● **TASK ITEM**:
Each record should be returned exactly as it is written.

Records from a data collection
..........

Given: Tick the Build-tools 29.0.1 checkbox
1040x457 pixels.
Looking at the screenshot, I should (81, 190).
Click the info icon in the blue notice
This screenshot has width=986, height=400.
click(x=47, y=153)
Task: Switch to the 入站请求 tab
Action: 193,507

..........

● **TASK RESULT**:
Given: Tick the Build-tools 29.0.1 checkbox
1040x457 pixels.
Looking at the screenshot, I should (81, 190).
Click the info icon in the blue notice
This screenshot has width=986, height=400.
click(x=47, y=153)
Task: Switch to the 入站请求 tab
Action: 193,507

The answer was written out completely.